Anzac Day has been a public holiday in New Zealand since 1921. However, it was observed as early as 1916. A civic delegation in Wellington persuaded the government to gazette April 25 as a general half-day holiday. By 1920 it was apparent that most New Zealanders wanted Anzac Day observed as a sacred day and later that year the government introduced a bill to make Anzac Day a national holiday. You can check the hotel information in [url=http://list-of-hotels.com]list of hotels [/url]or find more attractions in New Zealand by[url=http://attractions.bz] attractions guide[/url].
Many New Zealanders attend parades, dawn services or commemorative ceremonies on Anzac Day. The Anzac Day parades involve returned service personnel wearing their medals while marching behind banners. Defence force members, cadets and youth organizations also join in the parade.It’s also common to lay wreaths to remember New Zealanders who fought and died in past wars and conflicts. Some people travel to be part of a commemorative service at Gallipoli, in Turkey, on Anzac Day.

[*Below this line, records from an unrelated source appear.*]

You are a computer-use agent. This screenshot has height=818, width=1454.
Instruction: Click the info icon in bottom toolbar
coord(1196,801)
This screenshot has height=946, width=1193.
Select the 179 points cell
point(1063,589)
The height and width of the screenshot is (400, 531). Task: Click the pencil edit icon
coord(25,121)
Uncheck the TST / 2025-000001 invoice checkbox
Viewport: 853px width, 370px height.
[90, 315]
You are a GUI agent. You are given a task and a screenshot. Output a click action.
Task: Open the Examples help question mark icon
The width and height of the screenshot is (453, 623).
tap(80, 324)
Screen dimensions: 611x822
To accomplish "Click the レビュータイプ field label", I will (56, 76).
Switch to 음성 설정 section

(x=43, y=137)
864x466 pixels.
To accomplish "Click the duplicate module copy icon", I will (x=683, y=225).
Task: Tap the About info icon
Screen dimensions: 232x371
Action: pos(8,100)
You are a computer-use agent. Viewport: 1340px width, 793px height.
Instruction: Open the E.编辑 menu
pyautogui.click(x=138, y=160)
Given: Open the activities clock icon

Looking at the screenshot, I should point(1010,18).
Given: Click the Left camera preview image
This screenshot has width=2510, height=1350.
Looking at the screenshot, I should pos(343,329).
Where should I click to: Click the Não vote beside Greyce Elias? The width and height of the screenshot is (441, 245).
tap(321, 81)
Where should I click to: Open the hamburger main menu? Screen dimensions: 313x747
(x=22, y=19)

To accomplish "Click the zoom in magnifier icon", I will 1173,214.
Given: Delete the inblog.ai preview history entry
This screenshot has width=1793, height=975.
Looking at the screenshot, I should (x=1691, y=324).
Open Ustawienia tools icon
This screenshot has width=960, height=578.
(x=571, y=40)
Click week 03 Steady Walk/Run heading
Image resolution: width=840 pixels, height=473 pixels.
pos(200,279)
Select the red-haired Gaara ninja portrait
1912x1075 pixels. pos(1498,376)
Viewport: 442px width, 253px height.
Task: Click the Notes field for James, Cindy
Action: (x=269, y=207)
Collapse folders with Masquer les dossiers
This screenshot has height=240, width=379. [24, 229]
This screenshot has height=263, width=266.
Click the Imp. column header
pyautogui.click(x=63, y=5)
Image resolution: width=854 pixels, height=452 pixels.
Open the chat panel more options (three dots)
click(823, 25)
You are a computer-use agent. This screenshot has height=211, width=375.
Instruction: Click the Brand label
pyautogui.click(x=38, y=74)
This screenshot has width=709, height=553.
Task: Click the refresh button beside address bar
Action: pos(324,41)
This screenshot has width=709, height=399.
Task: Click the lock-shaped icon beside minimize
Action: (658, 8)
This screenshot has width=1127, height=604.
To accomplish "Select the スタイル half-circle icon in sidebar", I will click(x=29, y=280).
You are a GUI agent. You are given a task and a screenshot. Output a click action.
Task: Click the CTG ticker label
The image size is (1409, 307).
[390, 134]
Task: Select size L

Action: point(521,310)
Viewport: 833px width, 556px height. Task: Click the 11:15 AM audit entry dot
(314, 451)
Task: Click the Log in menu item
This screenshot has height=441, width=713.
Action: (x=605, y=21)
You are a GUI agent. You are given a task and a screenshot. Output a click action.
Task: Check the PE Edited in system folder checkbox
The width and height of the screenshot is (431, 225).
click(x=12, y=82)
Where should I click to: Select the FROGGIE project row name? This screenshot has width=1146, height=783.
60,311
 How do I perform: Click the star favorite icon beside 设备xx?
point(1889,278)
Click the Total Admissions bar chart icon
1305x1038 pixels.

Services begin before dawn, as members of the defence services march to their local memorial (almost every town, large and small, in New Zealand and Australia, have a war memorial, or an "ANZAC Square") where members of the public and community leaders join them for a Dawn Service. A catafalque guard of honour around the war memorial is provided by Uniformed service personnel. The service is marked by the National Anthem, hymns, a piper, laying of ANZAC wreaths and the ANZAC Dedication which incorporates the final verse of Laurence Binyon's "For the Fallen": They shall grow not old, as we that are left grow old; Age shall not weary them nor the years condemn. At the going down of the sun and in the morning We will remember them.
Finally, a single bugler sounds the Last Post, followed by a minute's silence, and the sounding of Reveille.